9782742789511

Vous connaissez mal ou peu la littérature japonaise ? Ce récit pourrait être une bonne introduction pour découvrir un auteur comme Higashino : publié dans la collection Babel noir, La maison où je suis mort autrefois n'est pas véritablement un roman policier.
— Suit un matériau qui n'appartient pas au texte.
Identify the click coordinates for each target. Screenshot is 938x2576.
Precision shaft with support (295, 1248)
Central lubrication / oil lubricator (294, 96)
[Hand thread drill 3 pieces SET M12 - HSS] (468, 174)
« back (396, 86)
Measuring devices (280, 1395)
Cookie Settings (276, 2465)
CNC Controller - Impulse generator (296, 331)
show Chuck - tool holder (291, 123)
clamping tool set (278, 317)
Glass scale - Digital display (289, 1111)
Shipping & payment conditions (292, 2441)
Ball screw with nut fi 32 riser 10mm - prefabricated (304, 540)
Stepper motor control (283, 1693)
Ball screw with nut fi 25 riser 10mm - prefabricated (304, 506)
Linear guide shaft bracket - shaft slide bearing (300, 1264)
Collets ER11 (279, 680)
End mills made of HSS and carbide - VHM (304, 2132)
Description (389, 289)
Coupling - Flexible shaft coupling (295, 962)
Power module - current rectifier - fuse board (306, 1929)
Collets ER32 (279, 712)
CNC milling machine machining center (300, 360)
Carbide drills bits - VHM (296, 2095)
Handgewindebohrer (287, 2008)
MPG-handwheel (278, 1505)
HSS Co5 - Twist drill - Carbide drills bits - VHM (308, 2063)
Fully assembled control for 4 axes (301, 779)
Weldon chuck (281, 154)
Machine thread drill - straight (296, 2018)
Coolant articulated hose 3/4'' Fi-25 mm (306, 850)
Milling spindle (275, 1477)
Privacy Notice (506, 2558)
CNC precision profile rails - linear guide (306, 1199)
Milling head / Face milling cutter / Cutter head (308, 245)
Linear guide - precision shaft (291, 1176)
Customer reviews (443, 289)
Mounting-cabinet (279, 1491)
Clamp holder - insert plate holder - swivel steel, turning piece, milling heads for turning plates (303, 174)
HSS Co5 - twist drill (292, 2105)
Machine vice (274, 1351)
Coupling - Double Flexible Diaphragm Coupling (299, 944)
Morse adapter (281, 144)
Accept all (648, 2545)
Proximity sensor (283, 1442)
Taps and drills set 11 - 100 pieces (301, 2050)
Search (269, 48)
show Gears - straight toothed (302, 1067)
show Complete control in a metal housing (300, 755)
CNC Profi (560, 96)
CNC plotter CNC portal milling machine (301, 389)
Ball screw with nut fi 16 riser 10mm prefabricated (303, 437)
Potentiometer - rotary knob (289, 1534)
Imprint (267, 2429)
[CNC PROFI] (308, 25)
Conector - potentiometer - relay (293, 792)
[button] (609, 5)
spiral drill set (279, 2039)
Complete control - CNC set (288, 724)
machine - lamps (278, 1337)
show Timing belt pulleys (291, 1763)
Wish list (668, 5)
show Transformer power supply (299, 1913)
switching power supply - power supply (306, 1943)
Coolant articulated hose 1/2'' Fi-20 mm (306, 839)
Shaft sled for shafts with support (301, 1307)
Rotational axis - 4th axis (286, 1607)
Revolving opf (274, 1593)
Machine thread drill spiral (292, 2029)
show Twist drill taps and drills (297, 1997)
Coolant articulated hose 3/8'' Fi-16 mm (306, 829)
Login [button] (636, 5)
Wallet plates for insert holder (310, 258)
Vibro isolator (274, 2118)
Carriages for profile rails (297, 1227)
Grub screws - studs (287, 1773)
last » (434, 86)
Certes, il y a plusieurs morts, certaines symboliques, d'autres réelless mais l'enquête se tourne plus vers une quête identitaire que vers la découverte d'un coupable. 

Dans un récit cadre, le narrateur qui est un trentenaire, célibataire, réçoit une lettre de son père lui annonçant la destruction de leur maison. Elle lui en rappelle une autre plus terrifiante. Commence une analepse où le narrateur raconte comment deux ans plus tôt, pour aider une ex-petite amie Sayaka, il va se rendre dans une demeure contenant bien des mystères. Sayaka est tourmentée : elle a retrouvé dans les affaires de son père mort, une clé et un plan. En outre, peu à peu, on découvre qu'elle a de mauvaises relations avec sa fille de 3 ans. S'ajoutant à tous ces éléments, elle avoue qu'elle n'a pas de souvenirs d'enfance. La visite de l'étrange maison lui permettra-t-elle de retrouver la mémoire ? Que va -t-elle découvrir ?

Dans une écriture sobre mais détaillée, se succèdent d'infimes détails qui vont tous s'assembler pour mettre au jour une terrible vérité. L'atmosphère devient vite étouffante et angoissante. Mais au-delà d'un suspense terriblement efficace, le lecteur découvre les relations intergénérationnelles au Japon, l'éducation des enfants et leurs enjeux. La dimension psychologique et la question de l'enfance sont aussi très présents : " D'ailleurs, chacun n'a-t-il pas une maison où l'enfant qu'il était  est mort autrefois ?", s'interroge le narrateur...

La maison où je suis mort autrefois, Higashino, Babel noir, 254 p.